Se remettre d’une poussée de rose, se souvenir d’un jour.
Quand tout aura été nudifié, eh bien nous recommencerons.
Pas trop tôt. L’exercice de la flamme. Librement. C’est librement que se peut constituer un rite aussi parlant. Alors pas trop tôt ou bien la guerre.
Je n’ai rien conçu depuis huit siècles. Et ce n’est pas une perte. La beauté, car c’est elle, ne manque jamais ; elle est toujours trop là et l’on s’en moque.
Le plaisant plaisir de se plaire à parler.
Comme tituber et ne jamais déchoir. Des kilomètres ainsi. Des tours de globe encore. Et ne jamais déchoir. Mais tituber sans cesse.
La gorge épanouie. Les sommités niées. Le plan qui détale au lointain. Dans une pénombre que seule la Lune cache. Prouesse que de se tenir là, une guitare et deux verres. Un pour l’amie, un pour celui qui vient.
Je me suis dépeuplé peu à peu.
Le fils s’est noyé. Un album et la mort. Je suis précautionneux quand je dis que c’est abominable. La connerie qu’a parfois la beauté.
J’ai déconsidéré la joie. Autant de beaux hivers qui n’auront pas mes peines.
1, 2, 3, 4, 5… Haut perché s’entonne le décompte du possible et de l’impossible. Cela rendra le temps qu’il faut.
Dire que je vais m’enlacer sans tes mains, apprendre à décomposer l’ombre de ton départ. Et survivre.
Au plus près. Toujours au plus près.

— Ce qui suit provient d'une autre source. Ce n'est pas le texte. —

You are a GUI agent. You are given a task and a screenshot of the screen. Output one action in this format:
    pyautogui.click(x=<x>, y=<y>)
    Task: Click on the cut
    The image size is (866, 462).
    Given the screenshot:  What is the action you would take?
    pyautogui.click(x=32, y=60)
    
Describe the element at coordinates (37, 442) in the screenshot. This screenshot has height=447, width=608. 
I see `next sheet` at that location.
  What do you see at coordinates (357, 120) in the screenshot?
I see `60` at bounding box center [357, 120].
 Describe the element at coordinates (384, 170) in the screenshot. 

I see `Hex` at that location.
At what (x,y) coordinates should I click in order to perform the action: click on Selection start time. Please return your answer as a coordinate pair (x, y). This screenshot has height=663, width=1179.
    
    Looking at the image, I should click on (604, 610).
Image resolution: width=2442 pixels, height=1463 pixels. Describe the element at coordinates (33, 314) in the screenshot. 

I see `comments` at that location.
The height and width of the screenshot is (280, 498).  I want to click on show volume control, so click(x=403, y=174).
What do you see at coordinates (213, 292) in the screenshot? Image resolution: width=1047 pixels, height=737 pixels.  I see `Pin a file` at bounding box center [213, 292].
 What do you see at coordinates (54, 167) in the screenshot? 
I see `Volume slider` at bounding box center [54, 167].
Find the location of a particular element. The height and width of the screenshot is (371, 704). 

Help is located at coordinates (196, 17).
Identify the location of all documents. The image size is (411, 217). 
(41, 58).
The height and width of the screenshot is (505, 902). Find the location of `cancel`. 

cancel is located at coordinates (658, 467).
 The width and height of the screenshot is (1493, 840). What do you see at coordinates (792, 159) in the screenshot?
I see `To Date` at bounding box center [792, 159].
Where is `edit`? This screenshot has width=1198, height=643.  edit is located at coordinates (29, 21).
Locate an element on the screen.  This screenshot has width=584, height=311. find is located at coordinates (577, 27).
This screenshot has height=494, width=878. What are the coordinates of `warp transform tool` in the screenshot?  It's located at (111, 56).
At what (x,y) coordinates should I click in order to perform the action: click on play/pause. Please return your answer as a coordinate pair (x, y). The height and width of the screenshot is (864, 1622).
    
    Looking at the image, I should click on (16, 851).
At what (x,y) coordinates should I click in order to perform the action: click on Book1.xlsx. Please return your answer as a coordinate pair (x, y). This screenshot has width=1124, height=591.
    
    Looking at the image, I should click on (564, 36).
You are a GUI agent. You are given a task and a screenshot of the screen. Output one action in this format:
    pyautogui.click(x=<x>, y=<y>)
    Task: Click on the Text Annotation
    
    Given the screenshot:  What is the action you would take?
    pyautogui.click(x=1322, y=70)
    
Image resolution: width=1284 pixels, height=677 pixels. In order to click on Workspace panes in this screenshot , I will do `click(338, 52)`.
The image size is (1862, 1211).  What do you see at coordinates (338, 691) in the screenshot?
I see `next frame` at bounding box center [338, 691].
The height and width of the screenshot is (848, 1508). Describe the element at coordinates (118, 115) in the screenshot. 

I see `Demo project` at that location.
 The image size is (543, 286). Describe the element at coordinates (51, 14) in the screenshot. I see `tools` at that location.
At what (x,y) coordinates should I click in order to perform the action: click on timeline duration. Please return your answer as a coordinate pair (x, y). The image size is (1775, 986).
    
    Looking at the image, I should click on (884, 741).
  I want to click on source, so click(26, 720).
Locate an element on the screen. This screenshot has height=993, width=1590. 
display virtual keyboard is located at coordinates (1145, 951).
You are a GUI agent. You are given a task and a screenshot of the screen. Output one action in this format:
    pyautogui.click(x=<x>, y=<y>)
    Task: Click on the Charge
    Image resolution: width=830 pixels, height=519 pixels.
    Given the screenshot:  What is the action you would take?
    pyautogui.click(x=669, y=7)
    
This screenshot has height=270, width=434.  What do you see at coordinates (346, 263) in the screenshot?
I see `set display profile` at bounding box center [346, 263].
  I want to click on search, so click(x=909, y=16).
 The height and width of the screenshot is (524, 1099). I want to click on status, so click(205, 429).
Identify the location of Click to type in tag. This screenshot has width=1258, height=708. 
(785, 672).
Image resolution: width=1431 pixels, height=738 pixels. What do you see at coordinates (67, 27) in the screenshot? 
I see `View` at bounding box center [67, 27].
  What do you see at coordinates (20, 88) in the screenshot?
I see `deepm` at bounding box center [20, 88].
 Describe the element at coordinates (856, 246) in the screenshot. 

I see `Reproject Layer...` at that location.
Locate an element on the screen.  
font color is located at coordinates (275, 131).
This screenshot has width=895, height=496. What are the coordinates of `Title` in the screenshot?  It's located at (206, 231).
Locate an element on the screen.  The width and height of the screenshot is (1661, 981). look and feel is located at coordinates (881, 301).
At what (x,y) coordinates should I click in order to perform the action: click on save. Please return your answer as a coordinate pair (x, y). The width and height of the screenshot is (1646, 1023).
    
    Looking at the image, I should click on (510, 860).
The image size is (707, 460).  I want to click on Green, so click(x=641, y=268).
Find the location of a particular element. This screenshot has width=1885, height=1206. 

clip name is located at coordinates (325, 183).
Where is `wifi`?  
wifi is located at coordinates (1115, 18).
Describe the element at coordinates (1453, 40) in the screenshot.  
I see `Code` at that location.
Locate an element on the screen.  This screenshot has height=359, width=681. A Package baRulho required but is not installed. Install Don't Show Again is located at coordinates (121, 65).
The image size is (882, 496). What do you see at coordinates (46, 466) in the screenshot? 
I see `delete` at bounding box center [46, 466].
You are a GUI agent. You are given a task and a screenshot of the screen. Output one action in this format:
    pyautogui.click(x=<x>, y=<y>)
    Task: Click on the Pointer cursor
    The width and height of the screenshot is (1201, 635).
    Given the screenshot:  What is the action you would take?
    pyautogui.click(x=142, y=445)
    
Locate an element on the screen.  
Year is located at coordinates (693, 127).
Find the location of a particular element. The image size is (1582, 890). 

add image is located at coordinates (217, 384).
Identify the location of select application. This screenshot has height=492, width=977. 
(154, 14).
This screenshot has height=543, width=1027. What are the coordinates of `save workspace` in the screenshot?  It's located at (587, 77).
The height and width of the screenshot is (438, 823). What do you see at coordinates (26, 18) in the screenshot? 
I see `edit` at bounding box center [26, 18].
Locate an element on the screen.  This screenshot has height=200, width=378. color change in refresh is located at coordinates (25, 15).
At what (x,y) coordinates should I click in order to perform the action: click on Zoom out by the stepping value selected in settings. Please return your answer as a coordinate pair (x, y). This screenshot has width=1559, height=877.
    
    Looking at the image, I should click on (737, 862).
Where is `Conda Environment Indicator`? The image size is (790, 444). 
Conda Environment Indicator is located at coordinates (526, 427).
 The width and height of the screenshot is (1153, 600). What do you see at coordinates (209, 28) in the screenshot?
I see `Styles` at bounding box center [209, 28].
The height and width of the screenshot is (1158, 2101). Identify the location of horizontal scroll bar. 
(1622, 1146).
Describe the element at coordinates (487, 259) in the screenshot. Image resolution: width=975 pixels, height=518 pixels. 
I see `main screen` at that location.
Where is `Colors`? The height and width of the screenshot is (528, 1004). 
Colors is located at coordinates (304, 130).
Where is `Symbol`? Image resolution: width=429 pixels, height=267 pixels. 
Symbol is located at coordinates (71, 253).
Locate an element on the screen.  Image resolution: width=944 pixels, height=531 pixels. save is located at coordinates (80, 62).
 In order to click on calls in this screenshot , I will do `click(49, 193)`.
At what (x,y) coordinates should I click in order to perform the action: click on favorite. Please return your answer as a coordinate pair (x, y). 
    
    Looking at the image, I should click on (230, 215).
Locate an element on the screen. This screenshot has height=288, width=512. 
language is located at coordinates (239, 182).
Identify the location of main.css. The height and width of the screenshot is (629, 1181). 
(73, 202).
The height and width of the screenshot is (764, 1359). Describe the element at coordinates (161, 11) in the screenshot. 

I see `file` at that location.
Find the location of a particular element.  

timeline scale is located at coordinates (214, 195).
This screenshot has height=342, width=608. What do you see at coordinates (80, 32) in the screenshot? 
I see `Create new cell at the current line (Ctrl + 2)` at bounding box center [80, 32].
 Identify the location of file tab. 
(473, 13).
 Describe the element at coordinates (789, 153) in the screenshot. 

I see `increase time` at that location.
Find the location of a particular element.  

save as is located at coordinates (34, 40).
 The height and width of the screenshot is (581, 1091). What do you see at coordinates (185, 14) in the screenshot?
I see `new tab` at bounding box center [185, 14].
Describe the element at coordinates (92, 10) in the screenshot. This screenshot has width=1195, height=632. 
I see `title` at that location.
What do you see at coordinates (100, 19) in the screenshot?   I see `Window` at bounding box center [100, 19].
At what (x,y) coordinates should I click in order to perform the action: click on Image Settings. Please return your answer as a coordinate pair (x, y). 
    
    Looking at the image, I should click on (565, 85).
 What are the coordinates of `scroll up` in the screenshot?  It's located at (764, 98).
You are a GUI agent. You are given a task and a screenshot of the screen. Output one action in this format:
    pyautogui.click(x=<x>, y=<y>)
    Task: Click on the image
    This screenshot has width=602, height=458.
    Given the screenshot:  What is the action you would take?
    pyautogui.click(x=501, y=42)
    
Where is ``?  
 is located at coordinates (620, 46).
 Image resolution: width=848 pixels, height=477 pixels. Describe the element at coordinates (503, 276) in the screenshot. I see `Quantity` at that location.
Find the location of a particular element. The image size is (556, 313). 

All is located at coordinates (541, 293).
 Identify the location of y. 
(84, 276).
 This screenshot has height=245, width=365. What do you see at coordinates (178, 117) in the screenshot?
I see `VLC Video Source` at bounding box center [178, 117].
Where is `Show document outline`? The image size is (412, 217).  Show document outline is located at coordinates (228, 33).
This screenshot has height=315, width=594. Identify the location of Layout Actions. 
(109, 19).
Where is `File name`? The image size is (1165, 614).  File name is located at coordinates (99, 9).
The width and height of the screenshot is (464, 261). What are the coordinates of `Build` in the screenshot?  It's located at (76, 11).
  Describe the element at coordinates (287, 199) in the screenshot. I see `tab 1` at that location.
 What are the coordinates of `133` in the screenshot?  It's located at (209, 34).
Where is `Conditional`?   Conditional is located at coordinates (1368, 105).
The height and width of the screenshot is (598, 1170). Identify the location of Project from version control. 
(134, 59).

Là où la souche est heureuse de vaincre la hache en son rythme.
Deux yeux que rien n’énerve que la pelure de l’injustice, cette fossette pâle plissée à l’interstice des verbes, que rien n’énerve que cette grande armistice avec le mensonge quand lui mérite toutes les armées du monde.
Et nous irons au bois d’un fruit boire la coupe. Ainsi s’achevait la chanson d’un damné. Pourquoi ?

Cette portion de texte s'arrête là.